The client who had a total hip replacement was discharged home and developed acute groin pain in the affected leg, shortening of the leg, and limited movement of the fractured leg. The nurse interprets these findings as indicating which complication? A. Re-fracture of the hip B. Avascular necrosis of the hip C. Contracture of the hip D. Dislocation of the hip

D

The nurse is caring for a client with an external fixator that requires pin care twice a day. The nurse observes that there is a new purulent drainage around one of the pins. What intervention should the nurse anticipate doing? A. Scrubbing the drainage from around the pin site B. Apply ointment to the pin site. C. Applying iodine-based solution D. Obtaining a culture

D

The nurse is checking the traction apparatus for a client in skin traction. Which finding would require the nurse to intervene? A. Pulleys without evidence of the obstruction B. Body aligned opposite to line of traction pull C. Ropes freely moving over pulleys D. Weights hanging and touching the floor

D

The nurse is very concerned about the potential debilitating complication of peroneal nerve injury. What symptom does the nurse recognize as a result of that complication? A. Deep vein thrombosis (DVT) B. Infection C. Permanent paresthesias D. Foot drop

D

Which orthopedic surgery is done to correct and align a fracture after surgical dissection and exposure of the fracture? A. Joint arthroplasty B. Arthrodesis C. Total joint arthroplasty D. Open reduction

D

Which statement by a staff nurse on the orthopedic floor indicates the need for further staff education?
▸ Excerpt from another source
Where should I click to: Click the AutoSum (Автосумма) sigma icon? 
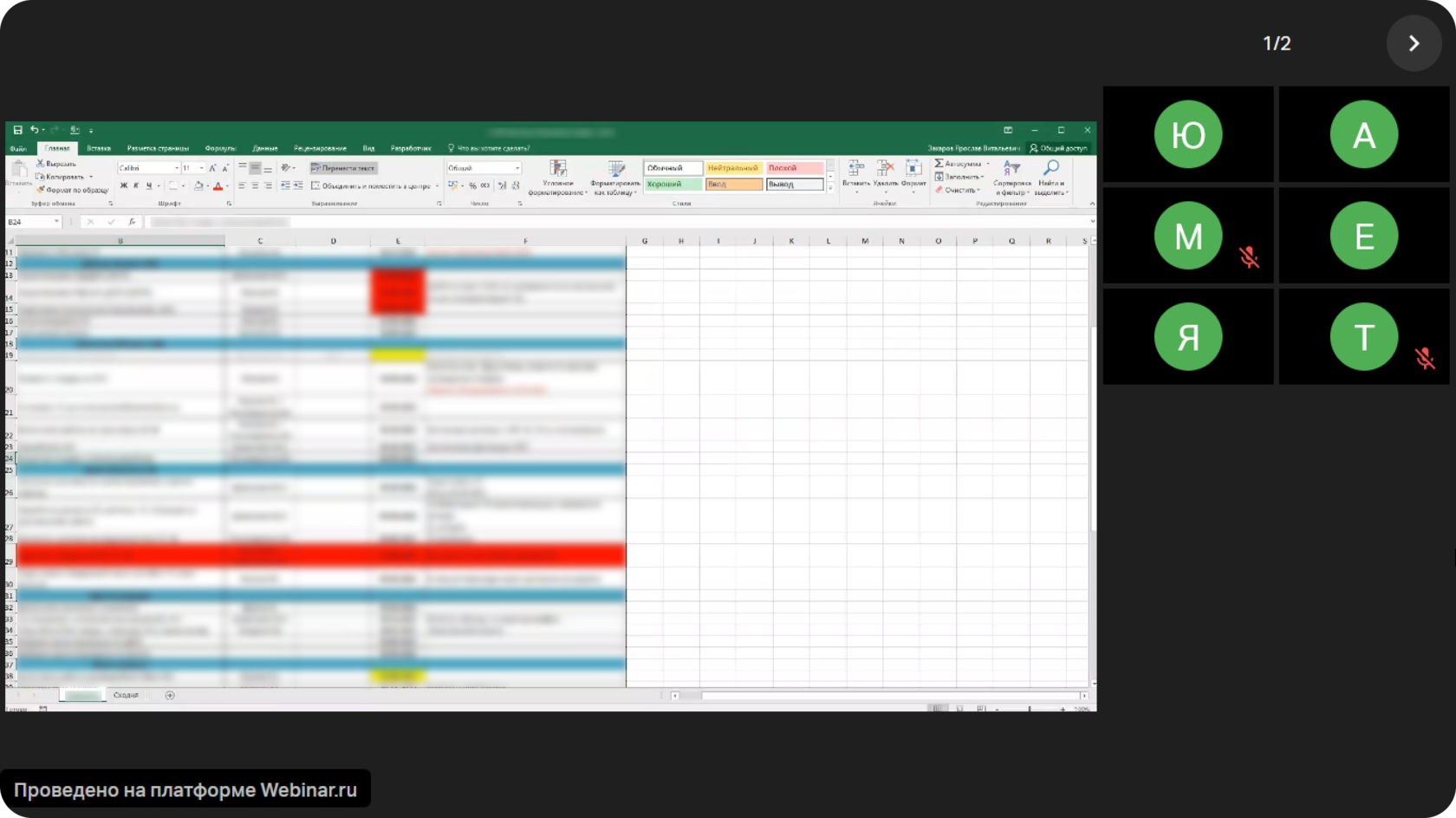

A. "The continuous passive motion device can decrease the development of adhesions." B. "Bleeding is a complication associated with the continuous passive motion device." C. "Monitoring skin integrity is important while the continuous passive motion device is in place." D. "The client is receiving physical therapy twice per day, so the client doesn't need a continuous passive motion device."